**Dataset entries**

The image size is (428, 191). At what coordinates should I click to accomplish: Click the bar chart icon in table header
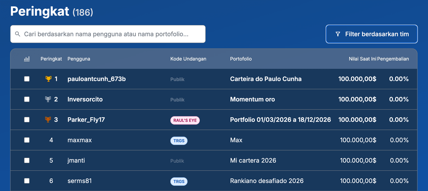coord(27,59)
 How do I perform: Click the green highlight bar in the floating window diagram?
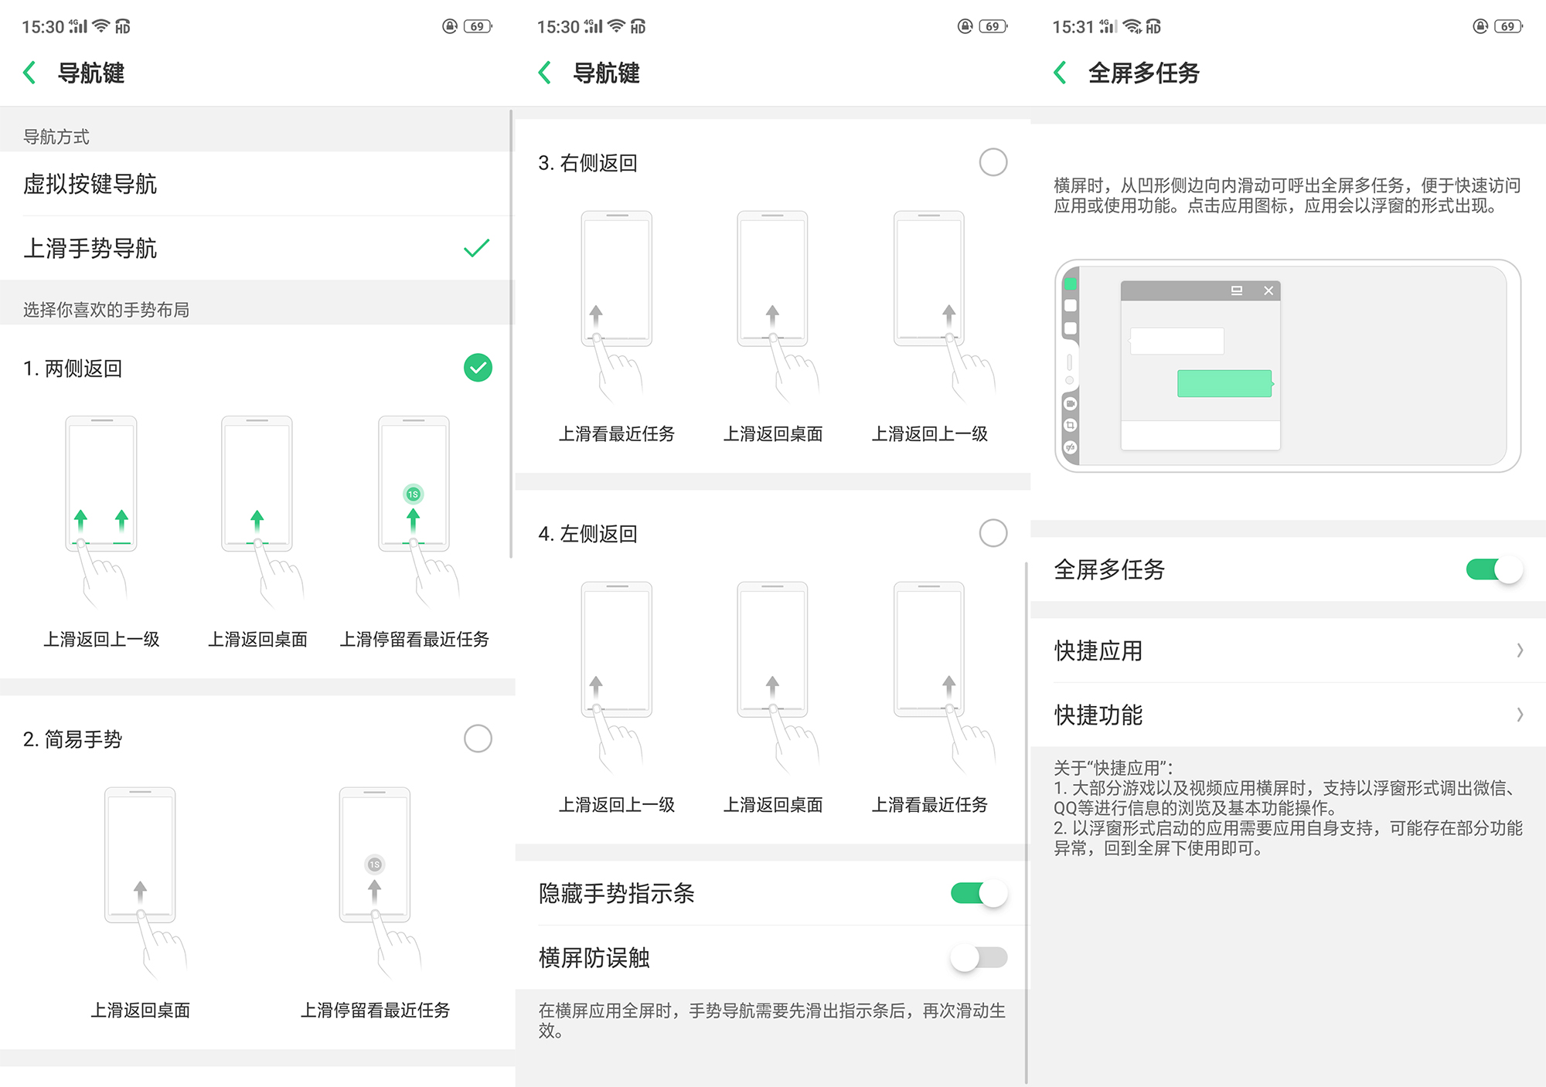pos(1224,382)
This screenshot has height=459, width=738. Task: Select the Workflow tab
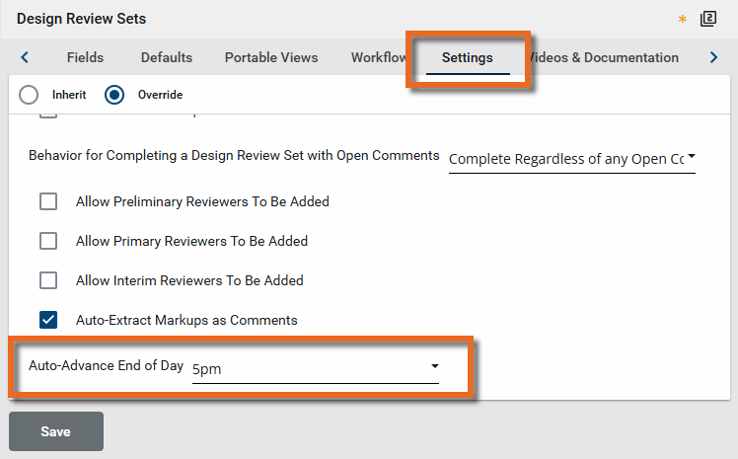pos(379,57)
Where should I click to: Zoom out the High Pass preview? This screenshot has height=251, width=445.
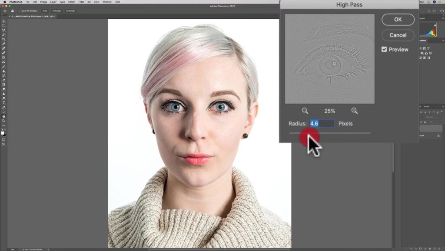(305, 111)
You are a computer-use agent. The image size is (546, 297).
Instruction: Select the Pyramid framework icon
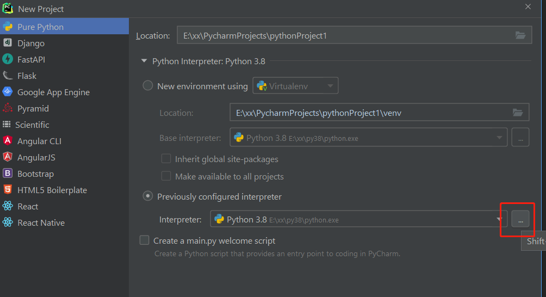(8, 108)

==

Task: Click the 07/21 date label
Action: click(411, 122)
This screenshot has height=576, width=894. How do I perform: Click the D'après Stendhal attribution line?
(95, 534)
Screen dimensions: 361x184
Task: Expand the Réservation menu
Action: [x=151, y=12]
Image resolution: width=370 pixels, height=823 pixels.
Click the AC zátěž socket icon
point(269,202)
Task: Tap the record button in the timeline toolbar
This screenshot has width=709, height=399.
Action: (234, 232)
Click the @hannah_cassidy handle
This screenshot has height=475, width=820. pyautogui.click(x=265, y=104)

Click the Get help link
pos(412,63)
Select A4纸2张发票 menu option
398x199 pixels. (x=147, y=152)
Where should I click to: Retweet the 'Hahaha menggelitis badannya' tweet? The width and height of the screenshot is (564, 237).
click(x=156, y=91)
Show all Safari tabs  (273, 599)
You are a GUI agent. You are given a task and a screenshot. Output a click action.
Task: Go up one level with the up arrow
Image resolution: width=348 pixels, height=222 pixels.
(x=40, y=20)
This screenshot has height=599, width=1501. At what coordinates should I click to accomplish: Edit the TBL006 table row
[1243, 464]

**Short task**
Copy the records above word for word, beginning at the line that contains "This screenshot has height=576, width=894." and ending after the line that contains "Action: (234, 232)".

**Answer to the task**
This screenshot has height=576, width=894. How do I perform: Click the D'après Stendhal attribution line?
(95, 534)
Screen dimensions: 361x184
Task: Expand the Réservation menu
Action: [x=151, y=12]
Image resolution: width=370 pixels, height=823 pixels.
Click the AC zátěž socket icon
point(269,202)
Task: Tap the record button in the timeline toolbar
This screenshot has width=709, height=399.
Action: (234, 232)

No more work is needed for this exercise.